There is no science in the world that can resolve this impasse — no reproduction value or vaccine efficacy study. The real debate, the one beneath the mountains of data we’ve been collecting, is not a scientific one. It’s about what two different people consider most precious in life. As Yuval Harari, author of the international bestseller Sapiens, noted in a Covid opinion piece in the Financial Times, “When we come to decide on policy, we have to take into account many interests and values, and since there is no scientific way to determine which interests and values are more important, there is no scientific way to decide what we should do.”

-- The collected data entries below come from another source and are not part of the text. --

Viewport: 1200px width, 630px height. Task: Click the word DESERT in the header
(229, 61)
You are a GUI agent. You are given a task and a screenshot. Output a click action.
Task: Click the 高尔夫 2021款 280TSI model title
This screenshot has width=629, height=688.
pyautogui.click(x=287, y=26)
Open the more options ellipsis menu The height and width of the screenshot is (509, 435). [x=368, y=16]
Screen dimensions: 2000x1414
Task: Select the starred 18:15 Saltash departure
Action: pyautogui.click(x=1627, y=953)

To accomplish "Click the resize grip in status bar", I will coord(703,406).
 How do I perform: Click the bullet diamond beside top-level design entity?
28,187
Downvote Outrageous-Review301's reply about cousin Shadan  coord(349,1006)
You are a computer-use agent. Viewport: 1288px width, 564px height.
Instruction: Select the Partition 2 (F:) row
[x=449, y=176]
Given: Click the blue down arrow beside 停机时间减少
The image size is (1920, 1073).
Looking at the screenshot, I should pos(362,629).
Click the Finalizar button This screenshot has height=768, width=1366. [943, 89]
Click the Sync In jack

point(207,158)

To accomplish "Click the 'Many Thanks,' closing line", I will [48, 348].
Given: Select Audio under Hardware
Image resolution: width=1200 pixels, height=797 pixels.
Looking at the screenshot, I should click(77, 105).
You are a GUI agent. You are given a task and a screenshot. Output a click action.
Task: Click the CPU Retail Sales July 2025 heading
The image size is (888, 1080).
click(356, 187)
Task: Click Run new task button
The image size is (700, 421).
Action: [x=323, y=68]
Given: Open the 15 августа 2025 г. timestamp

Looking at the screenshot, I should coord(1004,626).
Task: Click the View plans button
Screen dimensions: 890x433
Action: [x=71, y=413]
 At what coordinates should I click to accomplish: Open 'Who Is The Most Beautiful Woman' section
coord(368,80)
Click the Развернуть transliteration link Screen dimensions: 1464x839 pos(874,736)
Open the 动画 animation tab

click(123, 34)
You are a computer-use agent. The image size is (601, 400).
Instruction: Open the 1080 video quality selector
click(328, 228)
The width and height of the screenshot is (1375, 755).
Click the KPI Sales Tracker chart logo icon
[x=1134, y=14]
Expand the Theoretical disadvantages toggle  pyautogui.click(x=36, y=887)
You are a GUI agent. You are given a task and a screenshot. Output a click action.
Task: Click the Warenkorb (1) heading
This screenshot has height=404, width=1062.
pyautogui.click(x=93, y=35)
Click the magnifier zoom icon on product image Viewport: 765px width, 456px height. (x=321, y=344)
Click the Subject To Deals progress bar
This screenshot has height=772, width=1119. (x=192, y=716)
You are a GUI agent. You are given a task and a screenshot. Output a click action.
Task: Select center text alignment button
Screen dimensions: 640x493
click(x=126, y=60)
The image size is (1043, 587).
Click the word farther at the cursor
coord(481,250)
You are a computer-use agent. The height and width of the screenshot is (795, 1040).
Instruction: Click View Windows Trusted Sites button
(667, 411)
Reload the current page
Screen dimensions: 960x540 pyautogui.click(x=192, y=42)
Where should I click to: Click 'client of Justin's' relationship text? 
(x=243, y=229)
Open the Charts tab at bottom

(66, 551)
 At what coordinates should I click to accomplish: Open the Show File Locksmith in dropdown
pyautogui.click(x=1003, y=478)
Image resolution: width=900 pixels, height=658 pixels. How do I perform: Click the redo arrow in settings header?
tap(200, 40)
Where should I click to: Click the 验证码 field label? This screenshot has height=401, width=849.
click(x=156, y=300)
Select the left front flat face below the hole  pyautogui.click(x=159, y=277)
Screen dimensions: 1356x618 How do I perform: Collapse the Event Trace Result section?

It’s the conversation behind the conversation, the thought bubbles hovering over the platitudes mouthed by Annie and Alvy in that famous Annie Hall scene. It’s the ideological chasm captured by UK writer Paul Kingsnorth in an essay about the societal response to Covid. Behind all the arguments about masks and school closures, behind the peer-reviewed articles on transmission and morbidity, “glides something older, deeper, slower: something with all the time in the world,” Kingsnorth writes. “Some great spirit whose work is to use these fractured times to reveal to us all what we need to see: things hidden since the foundation of the modern world.”

If you’re more like Vania, her arguments will speak to you and you’ll feel yourself tense up when Zeke makes his points. You’ll gravitate to other Vanias and decry the irresponsible Zekes of the world. If your instincts pull you toward Zeke, you’ll roll your eyes at Vania. You’ll hang out with other Zekes and complain that the world’s Vanias are sucking the joy out of life.

Daniel Hadas, a London-based academic writer, gets to the core of this divide in an article about lockdown centrists like himself: “Each side appeals to a model of human nature, which it holds as self-evident, and which the other side rejects. Debate becomes a dialogue of the deaf, exactly because each side rejects the other’s paradigm.”

It’s a war between two fundamentally different world views, played out on a global canvas, and there are no generals on earth who can win it. The best we can do is to acknowledge that not everyone sees the world the same way we do.